Peiljaarverlegging wordt toegekend indien het inkomen of vermogen terugvalt met tenminste 15% ten opzichte van het inkomen of vermogen in het peiljaar. Indien er een terugval in het inkomen en vermogen is van 15% of meer, maar het vermogen desondanks boven het heffingvrij vermogen blijft heeft de rechtzoekende geen recht op gesubsidieerde rechtsbijstand.
2.2. De aanvraag om peiljaarverlegging volgt op de afwijzing op 15 juli 2009 van een verzoek om een toevoeging voor rechtsbijstand van 1 juli 2009. Niet wordt betwist dat het vermogen van [appellante] over het peiljaar 2007 meer bedraagt dan het heffingvrij vermogen. Het geschil spitst zich toe op de vraag of in het jaar waarin de aanvraag om een toevoeging is gedaan, in 2009, sprake is van een terugval in vermogen als bedoeld in artikel 34c, eerste lid, van de Wrb.

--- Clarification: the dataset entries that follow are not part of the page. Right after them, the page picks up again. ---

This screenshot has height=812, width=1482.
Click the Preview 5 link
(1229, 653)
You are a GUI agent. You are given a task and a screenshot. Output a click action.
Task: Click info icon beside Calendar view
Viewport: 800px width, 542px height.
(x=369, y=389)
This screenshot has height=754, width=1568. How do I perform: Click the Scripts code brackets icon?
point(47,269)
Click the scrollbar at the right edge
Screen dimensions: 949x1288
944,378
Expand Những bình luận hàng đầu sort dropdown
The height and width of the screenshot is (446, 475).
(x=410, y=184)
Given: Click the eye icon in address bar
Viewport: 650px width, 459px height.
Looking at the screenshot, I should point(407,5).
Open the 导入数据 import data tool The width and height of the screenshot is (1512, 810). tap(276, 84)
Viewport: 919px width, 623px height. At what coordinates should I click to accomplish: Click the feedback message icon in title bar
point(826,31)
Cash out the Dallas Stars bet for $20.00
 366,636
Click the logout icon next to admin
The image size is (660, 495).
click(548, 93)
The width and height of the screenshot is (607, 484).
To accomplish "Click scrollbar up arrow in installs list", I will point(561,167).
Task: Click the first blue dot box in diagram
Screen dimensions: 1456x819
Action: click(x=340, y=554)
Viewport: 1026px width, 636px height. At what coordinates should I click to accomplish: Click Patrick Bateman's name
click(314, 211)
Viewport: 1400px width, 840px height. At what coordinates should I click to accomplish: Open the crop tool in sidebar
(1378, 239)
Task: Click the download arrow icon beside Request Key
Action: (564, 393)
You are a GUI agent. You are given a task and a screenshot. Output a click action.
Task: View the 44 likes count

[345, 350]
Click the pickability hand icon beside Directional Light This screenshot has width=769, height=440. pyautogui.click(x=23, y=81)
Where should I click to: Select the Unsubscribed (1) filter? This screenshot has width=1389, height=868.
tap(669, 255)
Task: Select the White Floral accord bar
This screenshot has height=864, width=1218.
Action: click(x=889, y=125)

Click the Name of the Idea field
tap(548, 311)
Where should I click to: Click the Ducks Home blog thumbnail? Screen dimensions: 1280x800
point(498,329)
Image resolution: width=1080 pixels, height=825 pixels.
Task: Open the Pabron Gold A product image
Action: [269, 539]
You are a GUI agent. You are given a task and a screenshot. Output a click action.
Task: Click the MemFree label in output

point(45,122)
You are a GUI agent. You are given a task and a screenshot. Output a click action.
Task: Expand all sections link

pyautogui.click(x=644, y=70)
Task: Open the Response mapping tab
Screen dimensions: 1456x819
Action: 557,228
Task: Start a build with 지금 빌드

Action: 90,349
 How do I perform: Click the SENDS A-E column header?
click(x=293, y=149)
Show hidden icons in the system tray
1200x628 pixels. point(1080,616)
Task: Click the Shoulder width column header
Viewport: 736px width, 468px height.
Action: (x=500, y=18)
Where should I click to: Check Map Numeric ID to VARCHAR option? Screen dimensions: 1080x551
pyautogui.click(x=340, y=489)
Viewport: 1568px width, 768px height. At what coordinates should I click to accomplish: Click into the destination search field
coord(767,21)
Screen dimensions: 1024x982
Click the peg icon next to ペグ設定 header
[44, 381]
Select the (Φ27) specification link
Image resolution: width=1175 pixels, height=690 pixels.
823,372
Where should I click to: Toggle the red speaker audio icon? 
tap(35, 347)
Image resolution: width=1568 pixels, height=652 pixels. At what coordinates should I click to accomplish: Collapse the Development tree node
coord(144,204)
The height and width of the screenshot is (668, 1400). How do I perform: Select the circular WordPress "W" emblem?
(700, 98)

2.3. [appellante] betoogt dat de rechtbank ten onrechte heeft geoordeeld dat de raad de terugval in haar vermogen juist heeft geschat. Zij voert daartoe aan, dat de raad het vermogen voor het gehele jaar 2009 had moeten schatten door het toepassen van de zogenoemde fiscale methode. Het door de raad toegepaste beleid, waarbij de vermogensterugval wordt vastgesteld ten tijde van het besluit waarbij gesubsidieerde rechtsbijstand is geweigerd, is in strijd met artikel 34c van de Wrb en de totstandkominggeschiedenis van die bepaling. Daarnaast voert zij aan, dat zij genoegzaam heeft aangetoond dat haar ex-partner al in maart 2008 is gestopt met het betalen van kinderalimentatie en partneralimentatie, zodat zij voldoende aannemelijk heeft gemaakt dat zij zodanig zou interen op haar vermogen dat zij over het gehele jaar niet zou beschikken over een vermogen dat het heffingsvrij vermogen te boven gaat, zoals tevens uit de voorlopige en definitieve aanslag over 2009 volgt. Indien de raad van oordeel was dat [appellante] onvoldoende aannemelijk had gemaakt dat haar vermogen over 2009 het heffingsvrij vermogen niet zou overstijgen, dan had het op zijn weg gelegen haar om nadere gegevens te vragen, aldus [appellante].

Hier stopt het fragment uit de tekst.